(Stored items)
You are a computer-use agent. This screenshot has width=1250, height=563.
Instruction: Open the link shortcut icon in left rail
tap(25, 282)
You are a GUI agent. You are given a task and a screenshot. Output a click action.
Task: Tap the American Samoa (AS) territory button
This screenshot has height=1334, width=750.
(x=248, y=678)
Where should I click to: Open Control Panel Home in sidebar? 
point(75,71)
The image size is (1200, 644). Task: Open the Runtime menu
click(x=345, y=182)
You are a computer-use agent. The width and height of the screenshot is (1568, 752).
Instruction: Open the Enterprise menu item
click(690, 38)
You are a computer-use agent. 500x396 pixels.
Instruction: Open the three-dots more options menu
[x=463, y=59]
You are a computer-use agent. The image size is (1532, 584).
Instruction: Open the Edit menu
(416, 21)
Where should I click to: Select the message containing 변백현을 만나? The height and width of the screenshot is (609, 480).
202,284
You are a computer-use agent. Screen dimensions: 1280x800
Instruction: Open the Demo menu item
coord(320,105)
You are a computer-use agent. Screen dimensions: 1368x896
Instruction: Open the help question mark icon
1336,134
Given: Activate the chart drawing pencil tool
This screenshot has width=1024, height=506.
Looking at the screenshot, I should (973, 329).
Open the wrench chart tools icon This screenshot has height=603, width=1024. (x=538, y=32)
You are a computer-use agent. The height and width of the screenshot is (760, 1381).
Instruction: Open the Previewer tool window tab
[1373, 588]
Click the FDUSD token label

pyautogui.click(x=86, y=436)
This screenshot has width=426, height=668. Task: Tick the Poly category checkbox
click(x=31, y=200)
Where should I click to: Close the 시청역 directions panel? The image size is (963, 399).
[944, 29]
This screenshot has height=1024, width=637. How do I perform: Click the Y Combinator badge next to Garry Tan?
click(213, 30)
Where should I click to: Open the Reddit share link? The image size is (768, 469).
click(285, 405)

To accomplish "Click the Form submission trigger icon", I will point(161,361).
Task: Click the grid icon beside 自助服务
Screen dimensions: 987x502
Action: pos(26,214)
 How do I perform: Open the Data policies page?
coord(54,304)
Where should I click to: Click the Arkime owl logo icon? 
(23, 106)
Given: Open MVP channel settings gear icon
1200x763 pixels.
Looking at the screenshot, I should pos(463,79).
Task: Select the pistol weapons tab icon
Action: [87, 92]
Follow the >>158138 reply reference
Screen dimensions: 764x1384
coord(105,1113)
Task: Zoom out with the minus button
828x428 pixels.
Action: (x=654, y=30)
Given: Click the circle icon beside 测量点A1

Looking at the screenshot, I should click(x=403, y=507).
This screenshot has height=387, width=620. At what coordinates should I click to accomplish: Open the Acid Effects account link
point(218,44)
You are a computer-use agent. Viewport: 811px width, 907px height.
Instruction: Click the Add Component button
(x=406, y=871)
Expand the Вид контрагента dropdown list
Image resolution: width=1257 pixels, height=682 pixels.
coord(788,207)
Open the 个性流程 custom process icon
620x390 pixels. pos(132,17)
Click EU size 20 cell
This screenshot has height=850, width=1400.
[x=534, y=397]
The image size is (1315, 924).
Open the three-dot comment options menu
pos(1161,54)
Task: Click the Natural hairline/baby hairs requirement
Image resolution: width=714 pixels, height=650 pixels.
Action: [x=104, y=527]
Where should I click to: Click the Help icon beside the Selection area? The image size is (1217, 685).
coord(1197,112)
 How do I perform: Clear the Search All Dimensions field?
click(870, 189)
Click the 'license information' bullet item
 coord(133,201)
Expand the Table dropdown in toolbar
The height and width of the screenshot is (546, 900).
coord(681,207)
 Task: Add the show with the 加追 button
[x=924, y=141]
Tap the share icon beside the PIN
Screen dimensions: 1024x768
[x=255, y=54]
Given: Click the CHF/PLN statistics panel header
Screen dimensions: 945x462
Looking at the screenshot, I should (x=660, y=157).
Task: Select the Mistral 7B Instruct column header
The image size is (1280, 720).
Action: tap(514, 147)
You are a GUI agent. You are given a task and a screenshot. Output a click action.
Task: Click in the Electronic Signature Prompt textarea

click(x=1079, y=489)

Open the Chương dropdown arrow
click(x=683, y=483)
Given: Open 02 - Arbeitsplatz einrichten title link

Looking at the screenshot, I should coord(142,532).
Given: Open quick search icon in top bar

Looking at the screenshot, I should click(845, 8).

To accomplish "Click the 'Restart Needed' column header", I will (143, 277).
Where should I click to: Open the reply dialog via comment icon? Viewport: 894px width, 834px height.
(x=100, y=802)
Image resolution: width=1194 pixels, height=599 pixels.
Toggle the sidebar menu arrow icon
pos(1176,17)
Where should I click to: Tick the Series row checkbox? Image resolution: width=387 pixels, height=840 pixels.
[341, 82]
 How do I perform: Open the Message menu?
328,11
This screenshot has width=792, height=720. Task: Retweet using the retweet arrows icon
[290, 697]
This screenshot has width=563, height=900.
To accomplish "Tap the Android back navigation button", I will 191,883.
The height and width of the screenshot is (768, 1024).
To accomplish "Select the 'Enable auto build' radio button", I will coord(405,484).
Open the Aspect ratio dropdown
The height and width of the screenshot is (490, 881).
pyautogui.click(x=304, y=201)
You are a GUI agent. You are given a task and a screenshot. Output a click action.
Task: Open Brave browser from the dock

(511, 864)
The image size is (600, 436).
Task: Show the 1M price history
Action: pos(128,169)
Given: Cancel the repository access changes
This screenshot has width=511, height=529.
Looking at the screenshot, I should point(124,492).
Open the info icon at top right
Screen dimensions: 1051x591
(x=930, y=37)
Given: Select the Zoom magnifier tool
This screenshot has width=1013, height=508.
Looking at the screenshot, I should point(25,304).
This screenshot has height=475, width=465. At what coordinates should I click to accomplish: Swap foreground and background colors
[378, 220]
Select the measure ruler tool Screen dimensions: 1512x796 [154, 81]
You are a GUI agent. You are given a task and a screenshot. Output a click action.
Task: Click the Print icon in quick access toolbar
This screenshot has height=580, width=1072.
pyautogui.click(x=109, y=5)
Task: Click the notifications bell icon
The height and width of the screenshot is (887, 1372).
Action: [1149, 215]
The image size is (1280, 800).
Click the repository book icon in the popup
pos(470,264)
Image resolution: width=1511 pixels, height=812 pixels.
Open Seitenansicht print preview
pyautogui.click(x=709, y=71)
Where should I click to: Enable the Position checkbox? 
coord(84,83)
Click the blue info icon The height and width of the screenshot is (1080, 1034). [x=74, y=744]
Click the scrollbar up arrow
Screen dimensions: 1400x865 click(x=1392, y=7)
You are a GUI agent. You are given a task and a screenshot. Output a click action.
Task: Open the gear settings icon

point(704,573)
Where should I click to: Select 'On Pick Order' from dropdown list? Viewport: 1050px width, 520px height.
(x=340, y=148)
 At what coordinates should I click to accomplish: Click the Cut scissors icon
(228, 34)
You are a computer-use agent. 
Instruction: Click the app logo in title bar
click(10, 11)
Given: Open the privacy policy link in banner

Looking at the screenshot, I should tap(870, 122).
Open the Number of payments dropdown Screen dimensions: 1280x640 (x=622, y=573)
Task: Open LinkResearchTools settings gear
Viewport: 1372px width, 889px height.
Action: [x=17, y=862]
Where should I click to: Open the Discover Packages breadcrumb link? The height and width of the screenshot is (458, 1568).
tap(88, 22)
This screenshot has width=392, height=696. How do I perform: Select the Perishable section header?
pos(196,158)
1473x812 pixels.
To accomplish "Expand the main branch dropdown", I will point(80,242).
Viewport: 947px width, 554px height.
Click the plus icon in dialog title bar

== Assignment ==
Please write out the data again exactly as it stands.

== Output of the task ==
You are a computer-use agent. This screenshot has width=1250, height=563.
Instruction: Open the link shortcut icon in left rail
tap(25, 282)
You are a GUI agent. You are given a task and a screenshot. Output a click action.
Task: Tap the American Samoa (AS) territory button
This screenshot has height=1334, width=750.
(x=248, y=678)
Where should I click to: Open Control Panel Home in sidebar? 
point(75,71)
The image size is (1200, 644). Task: Open the Runtime menu
click(x=345, y=182)
You are a computer-use agent. The width and height of the screenshot is (1568, 752).
Instruction: Open the Enterprise menu item
click(690, 38)
You are a computer-use agent. 500x396 pixels.
Instruction: Open the three-dots more options menu
[x=463, y=59]
You are a computer-use agent. The image size is (1532, 584).
Instruction: Open the Edit menu
(416, 21)
Where should I click to: Select the message containing 변백현을 만나? The height and width of the screenshot is (609, 480).
202,284
You are a computer-use agent. Screen dimensions: 1280x800
Instruction: Open the Demo menu item
coord(320,105)
You are a computer-use agent. Screen dimensions: 1368x896
Instruction: Open the help question mark icon
1336,134
Given: Activate the chart drawing pencil tool
This screenshot has width=1024, height=506.
Looking at the screenshot, I should (973, 329).
Open the wrench chart tools icon This screenshot has height=603, width=1024. (x=538, y=32)
You are a computer-use agent. The height and width of the screenshot is (760, 1381).
Instruction: Open the Previewer tool window tab
[1373, 588]
Click the FDUSD token label

pyautogui.click(x=86, y=436)
This screenshot has width=426, height=668. Task: Tick the Poly category checkbox
click(x=31, y=200)
Where should I click to: Close the 시청역 directions panel? The image size is (963, 399).
[944, 29]
This screenshot has height=1024, width=637. How do I perform: Click the Y Combinator badge next to Garry Tan?
click(213, 30)
Where should I click to: Open the Reddit share link? The image size is (768, 469).
click(285, 405)

To accomplish "Click the Form submission trigger icon", I will point(161,361).
Task: Click the grid icon beside 自助服务
Screen dimensions: 987x502
Action: pos(26,214)
 How do I perform: Open the Data policies page?
coord(54,304)
Where should I click to: Click the Arkime owl logo icon? 
(23, 106)
Given: Open MVP channel settings gear icon
1200x763 pixels.
Looking at the screenshot, I should pos(463,79).
Task: Select the pistol weapons tab icon
Action: [87, 92]
Follow the >>158138 reply reference
Screen dimensions: 764x1384
coord(105,1113)
Task: Zoom out with the minus button
828x428 pixels.
Action: (x=654, y=30)
Given: Click the circle icon beside 测量点A1

Looking at the screenshot, I should click(x=403, y=507).
This screenshot has height=387, width=620. At what coordinates should I click to accomplish: Open the Acid Effects account link
point(218,44)
You are a computer-use agent. Viewport: 811px width, 907px height.
Instruction: Click the Add Component button
(x=406, y=871)
Expand the Вид контрагента dropdown list
Image resolution: width=1257 pixels, height=682 pixels.
coord(788,207)
Open the 个性流程 custom process icon
620x390 pixels. pos(132,17)
Click EU size 20 cell
This screenshot has height=850, width=1400.
[x=534, y=397]
The image size is (1315, 924).
Open the three-dot comment options menu
pos(1161,54)
Task: Click the Natural hairline/baby hairs requirement
Image resolution: width=714 pixels, height=650 pixels.
Action: [x=104, y=527]
Where should I click to: Click the Help icon beside the Selection area? The image size is (1217, 685).
coord(1197,112)
 How do I perform: Clear the Search All Dimensions field?
click(870, 189)
Click the 'license information' bullet item
 coord(133,201)
Expand the Table dropdown in toolbar
The height and width of the screenshot is (546, 900).
coord(681,207)
 Task: Add the show with the 加追 button
[x=924, y=141]
Tap the share icon beside the PIN
Screen dimensions: 1024x768
[x=255, y=54]
Given: Click the CHF/PLN statistics panel header
Screen dimensions: 945x462
Looking at the screenshot, I should (x=660, y=157).
Task: Select the Mistral 7B Instruct column header
The image size is (1280, 720).
Action: tap(514, 147)
You are a GUI agent. You are given a task and a screenshot. Output a click action.
Task: Click in the Electronic Signature Prompt textarea

click(x=1079, y=489)

Open the Chương dropdown arrow
click(x=683, y=483)
Given: Open 02 - Arbeitsplatz einrichten title link

Looking at the screenshot, I should coord(142,532).
Given: Open quick search icon in top bar

Looking at the screenshot, I should click(845, 8).

To accomplish "Click the 'Restart Needed' column header", I will (143, 277).
Where should I click to: Open the reply dialog via comment icon? Viewport: 894px width, 834px height.
(x=100, y=802)
Image resolution: width=1194 pixels, height=599 pixels.
Toggle the sidebar menu arrow icon
pos(1176,17)
Where should I click to: Tick the Series row checkbox? Image resolution: width=387 pixels, height=840 pixels.
[341, 82]
 How do I perform: Open the Message menu?
328,11
This screenshot has width=792, height=720. Task: Retweet using the retweet arrows icon
[290, 697]
This screenshot has width=563, height=900.
To accomplish "Tap the Android back navigation button", I will 191,883.
The height and width of the screenshot is (768, 1024).
To accomplish "Select the 'Enable auto build' radio button", I will coord(405,484).
Open the Aspect ratio dropdown
The height and width of the screenshot is (490, 881).
pyautogui.click(x=304, y=201)
You are a GUI agent. You are given a task and a screenshot. Output a click action.
Task: Open Brave browser from the dock

(511, 864)
The image size is (600, 436).
Task: Show the 1M price history
Action: pos(128,169)
Given: Cancel the repository access changes
This screenshot has width=511, height=529.
Looking at the screenshot, I should point(124,492).
Open the info icon at top right
Screen dimensions: 1051x591
(x=930, y=37)
Given: Select the Zoom magnifier tool
This screenshot has width=1013, height=508.
Looking at the screenshot, I should point(25,304).
This screenshot has height=475, width=465. At what coordinates should I click to accomplish: Swap foreground and background colors
[378, 220]
Select the measure ruler tool Screen dimensions: 1512x796 [154, 81]
You are a GUI agent. You are given a task and a screenshot. Output a click action.
Task: Click the Print icon in quick access toolbar
This screenshot has height=580, width=1072.
pyautogui.click(x=109, y=5)
Task: Click the notifications bell icon
The height and width of the screenshot is (887, 1372).
Action: [1149, 215]
The image size is (1280, 800).
Click the repository book icon in the popup
pos(470,264)
Image resolution: width=1511 pixels, height=812 pixels.
Open Seitenansicht print preview
pyautogui.click(x=709, y=71)
Where should I click to: Enable the Position checkbox? 
coord(84,83)
Click the blue info icon The height and width of the screenshot is (1080, 1034). [x=74, y=744]
Click the scrollbar up arrow
Screen dimensions: 1400x865 click(x=1392, y=7)
You are a GUI agent. You are given a task and a screenshot. Output a click action.
Task: Open the gear settings icon

point(704,573)
Where should I click to: Select 'On Pick Order' from dropdown list? Viewport: 1050px width, 520px height.
(x=340, y=148)
 At what coordinates should I click to accomplish: Click the Cut scissors icon
(228, 34)
You are a computer-use agent. 
Instruction: Click the app logo in title bar
click(10, 11)
Given: Open the privacy policy link in banner

Looking at the screenshot, I should tap(870, 122).
Open the Number of payments dropdown Screen dimensions: 1280x640 (x=622, y=573)
Task: Open LinkResearchTools settings gear
Viewport: 1372px width, 889px height.
Action: [x=17, y=862]
Where should I click to: Open the Discover Packages breadcrumb link? The height and width of the screenshot is (458, 1568).
tap(88, 22)
This screenshot has width=392, height=696. How do I perform: Select the Perishable section header?
pos(196,158)
1473x812 pixels.
To accomplish "Expand the main branch dropdown", I will point(80,242).
Viewport: 947px width, 554px height.
Click the plus icon in dialog title bar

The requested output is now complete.